At a time when the Israeli government is facing mounting unrest at home over housing prices, turmoil along its border with Egypt, attacks against its embassy in Cairo and an imminent diplomatic crisis as the Palestinians prepare to make a bid for statehood at the United Nations General Assembly this month, a UN report threatens to make Prime Minister Benjamin Netanyahu’s life even harder.
The story starts back in May 2010. When a Turkish humanitarian aid flotilla was on its way to Gaza, Israeli commandos executed a daring operation to stop its landing. The ships’ immediate aim was to deliver humanitarian supplies to Palestinian civilians in the territory who had been subjected to a comprehensive and strictly enforced Israeli land and naval blockade since January 2009.
While easing Palestinian suffering was the stated intention of the trip, the flotilla always had a more political goal in mind — breaching the Israeli embargo and pressuring the Israeli government into changing its policies in the strip.
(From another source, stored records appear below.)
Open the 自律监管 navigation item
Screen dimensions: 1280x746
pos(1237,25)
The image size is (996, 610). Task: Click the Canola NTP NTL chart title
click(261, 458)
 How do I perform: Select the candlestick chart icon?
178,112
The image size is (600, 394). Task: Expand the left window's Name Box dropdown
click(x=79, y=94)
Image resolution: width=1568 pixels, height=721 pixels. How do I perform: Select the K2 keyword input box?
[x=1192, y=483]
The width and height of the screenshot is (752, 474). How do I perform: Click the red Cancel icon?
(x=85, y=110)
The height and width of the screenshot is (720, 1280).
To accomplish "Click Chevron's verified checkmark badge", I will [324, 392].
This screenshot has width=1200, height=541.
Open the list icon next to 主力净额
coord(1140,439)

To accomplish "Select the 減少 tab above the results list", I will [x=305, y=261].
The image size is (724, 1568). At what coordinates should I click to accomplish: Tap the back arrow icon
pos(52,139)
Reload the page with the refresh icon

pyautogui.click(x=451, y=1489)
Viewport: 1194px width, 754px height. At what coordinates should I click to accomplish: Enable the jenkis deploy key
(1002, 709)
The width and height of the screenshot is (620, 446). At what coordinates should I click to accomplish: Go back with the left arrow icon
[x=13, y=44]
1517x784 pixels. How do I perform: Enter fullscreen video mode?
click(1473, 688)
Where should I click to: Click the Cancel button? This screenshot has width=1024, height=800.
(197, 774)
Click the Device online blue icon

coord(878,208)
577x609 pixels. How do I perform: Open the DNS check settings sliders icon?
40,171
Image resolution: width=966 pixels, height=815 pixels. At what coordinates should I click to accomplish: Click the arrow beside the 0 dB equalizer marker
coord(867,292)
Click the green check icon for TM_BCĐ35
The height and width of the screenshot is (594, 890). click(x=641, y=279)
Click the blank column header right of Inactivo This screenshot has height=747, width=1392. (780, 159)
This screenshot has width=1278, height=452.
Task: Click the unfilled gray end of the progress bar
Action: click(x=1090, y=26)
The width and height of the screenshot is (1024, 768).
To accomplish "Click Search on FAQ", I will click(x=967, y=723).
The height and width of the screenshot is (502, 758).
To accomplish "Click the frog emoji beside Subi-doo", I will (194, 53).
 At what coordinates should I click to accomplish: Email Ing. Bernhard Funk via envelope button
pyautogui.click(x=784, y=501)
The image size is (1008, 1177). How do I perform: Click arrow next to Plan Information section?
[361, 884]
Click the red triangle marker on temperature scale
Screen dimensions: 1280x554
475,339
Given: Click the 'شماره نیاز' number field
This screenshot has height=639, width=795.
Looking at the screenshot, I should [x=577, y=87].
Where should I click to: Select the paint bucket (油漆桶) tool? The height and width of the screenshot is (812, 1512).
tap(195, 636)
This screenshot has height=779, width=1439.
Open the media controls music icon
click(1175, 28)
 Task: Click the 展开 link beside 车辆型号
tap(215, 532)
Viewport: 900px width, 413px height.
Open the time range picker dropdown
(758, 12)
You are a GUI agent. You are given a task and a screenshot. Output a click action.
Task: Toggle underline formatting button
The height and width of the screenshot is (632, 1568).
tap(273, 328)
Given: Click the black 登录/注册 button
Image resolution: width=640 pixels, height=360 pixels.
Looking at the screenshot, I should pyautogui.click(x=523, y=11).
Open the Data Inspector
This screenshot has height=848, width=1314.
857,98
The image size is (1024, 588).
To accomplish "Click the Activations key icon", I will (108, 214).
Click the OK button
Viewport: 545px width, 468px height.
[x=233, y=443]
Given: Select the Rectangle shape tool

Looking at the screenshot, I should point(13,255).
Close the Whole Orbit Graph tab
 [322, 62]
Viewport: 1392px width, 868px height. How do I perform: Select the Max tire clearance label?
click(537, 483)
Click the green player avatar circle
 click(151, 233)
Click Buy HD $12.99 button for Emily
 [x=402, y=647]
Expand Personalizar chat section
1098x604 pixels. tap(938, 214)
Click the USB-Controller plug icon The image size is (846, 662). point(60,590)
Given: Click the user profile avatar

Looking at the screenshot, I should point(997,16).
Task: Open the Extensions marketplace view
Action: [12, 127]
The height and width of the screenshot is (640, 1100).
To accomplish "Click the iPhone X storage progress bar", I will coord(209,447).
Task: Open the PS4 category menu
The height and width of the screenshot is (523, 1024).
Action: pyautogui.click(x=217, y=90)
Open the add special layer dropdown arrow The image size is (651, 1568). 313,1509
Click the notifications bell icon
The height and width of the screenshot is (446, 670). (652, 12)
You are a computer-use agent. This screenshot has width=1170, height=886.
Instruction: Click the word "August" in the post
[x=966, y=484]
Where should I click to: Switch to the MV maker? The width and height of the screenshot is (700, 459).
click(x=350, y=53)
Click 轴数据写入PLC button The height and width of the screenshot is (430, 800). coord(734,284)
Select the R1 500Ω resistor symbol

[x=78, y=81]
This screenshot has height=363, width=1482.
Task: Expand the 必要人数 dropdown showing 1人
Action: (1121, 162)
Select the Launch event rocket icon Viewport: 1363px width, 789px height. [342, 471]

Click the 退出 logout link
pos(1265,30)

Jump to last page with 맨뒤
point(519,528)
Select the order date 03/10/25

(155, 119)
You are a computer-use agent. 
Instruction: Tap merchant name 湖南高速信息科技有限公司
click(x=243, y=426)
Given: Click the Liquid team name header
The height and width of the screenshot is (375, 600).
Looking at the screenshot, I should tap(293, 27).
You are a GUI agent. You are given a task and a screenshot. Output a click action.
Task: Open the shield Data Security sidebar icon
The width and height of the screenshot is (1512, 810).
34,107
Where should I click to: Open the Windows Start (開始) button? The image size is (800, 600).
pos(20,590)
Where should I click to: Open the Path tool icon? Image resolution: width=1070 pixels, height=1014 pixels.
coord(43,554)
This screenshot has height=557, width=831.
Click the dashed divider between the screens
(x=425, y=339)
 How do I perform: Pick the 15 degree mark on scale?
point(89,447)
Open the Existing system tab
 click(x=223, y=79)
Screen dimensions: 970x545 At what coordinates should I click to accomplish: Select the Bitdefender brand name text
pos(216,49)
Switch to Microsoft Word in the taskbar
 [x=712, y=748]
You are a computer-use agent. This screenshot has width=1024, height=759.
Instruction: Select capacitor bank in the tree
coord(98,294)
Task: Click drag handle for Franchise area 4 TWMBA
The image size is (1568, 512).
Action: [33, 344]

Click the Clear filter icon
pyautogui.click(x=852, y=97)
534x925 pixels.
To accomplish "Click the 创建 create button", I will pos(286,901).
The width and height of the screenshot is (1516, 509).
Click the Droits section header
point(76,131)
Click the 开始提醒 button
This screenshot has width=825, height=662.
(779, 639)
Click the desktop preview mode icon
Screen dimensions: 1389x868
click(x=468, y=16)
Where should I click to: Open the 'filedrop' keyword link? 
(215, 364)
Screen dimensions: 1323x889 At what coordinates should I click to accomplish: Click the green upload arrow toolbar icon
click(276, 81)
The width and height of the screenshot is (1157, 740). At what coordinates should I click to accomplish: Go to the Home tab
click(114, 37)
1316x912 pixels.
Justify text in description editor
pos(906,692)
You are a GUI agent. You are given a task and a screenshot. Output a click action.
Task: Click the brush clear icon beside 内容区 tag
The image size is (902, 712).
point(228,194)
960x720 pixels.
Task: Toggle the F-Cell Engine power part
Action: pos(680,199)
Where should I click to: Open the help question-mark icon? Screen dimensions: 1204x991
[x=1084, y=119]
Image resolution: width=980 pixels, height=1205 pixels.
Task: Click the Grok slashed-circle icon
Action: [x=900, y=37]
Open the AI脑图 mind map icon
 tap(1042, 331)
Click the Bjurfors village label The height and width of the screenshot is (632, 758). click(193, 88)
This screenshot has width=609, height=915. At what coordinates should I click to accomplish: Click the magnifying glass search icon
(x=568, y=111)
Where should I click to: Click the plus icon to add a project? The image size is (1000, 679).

The operation went terribly wrong. Turkish and Israeli accounts differ but reports suggest that Israeli soldiers were assaulted by a few passengers upon boarding, forcing the troops to retaliate once on the ship. When all was said and done, nine Turkish civilians were killed and the ship was intercepted and docked in an Israeli port for inspection. Relations between Turkey and Israel — which were deep and lasting on the military front — went into a free fall over Israel’s refusal to apologize for the deaths. For the last year, the United Nations were tasked with finding out what exactly happened on that flotilla.
The basic contents of the UN report (PDF) are now out for the public to see, courtesy of The New York Times. Its conclusions, based on the initial summary, are definitive on some points, but murky on others. Israeli commandos, according to the report’s authors, faced “organized and violent resistance from a group of passengers” but responded in an indiscriminate, abusive and improper fashion.
As to the intent of the flotilla, the UN panel concluded that serious questions remain as to whether the Turkish government could have done more to ensure that the people participating were unarmed and peaceful. The commission also urged Israel however to issue “an appropriate statement of regret” for the killings — something Jerusalem has been reluctant to do.
As the duplicative findings fail to bring both parties to a sense of closure, the question must be asked as to whether the UN investigation was worth the paper it was written on. Fifteen months of inquiry and 105 pages later, the basic issue of who was ultimately responsible and therefore who should ultimately be held accountable is still up in the air. Splitting the blame may have been the diplomatically prudent way to do it but the lack of a clear cut verdict will likely aggravate the already tense relationship between Israel and Turkey.
Prime Minister Recep Tayyip Erdoğan has withdrawn his ambassador from Israel. Israel’s ambassador to Turkey was kicked out of the country and the military to military collaboration that is so vital for both countries has been suspended. Erdoğan has even threatened to use the Turkish Navy to escort future humanitarian missions, a decision that could spiral out of control if its navy is compelled to use force to ensure that a cargo is delivered to Palestinian territory. Benjamin Netanyahu, in the meantime, is not buckling to the pressure, reiterating his stance that Israel has nothing to apologize for.
Both states lose in the end. Turkey, which keen to promote a “zero problems with neighbors” policy in the Middle East, loses an important source of military expertise and credibility — especially from the West where Turkey’s diplomatic ties with Israel were viewed as a positive development. Israel loses an alliance with a Muslim country which has contributed to its now rock bottom legitimacy in the region.
The United Nations sit in a corner by themselves, wondering how to resolve a mess that their report made messier.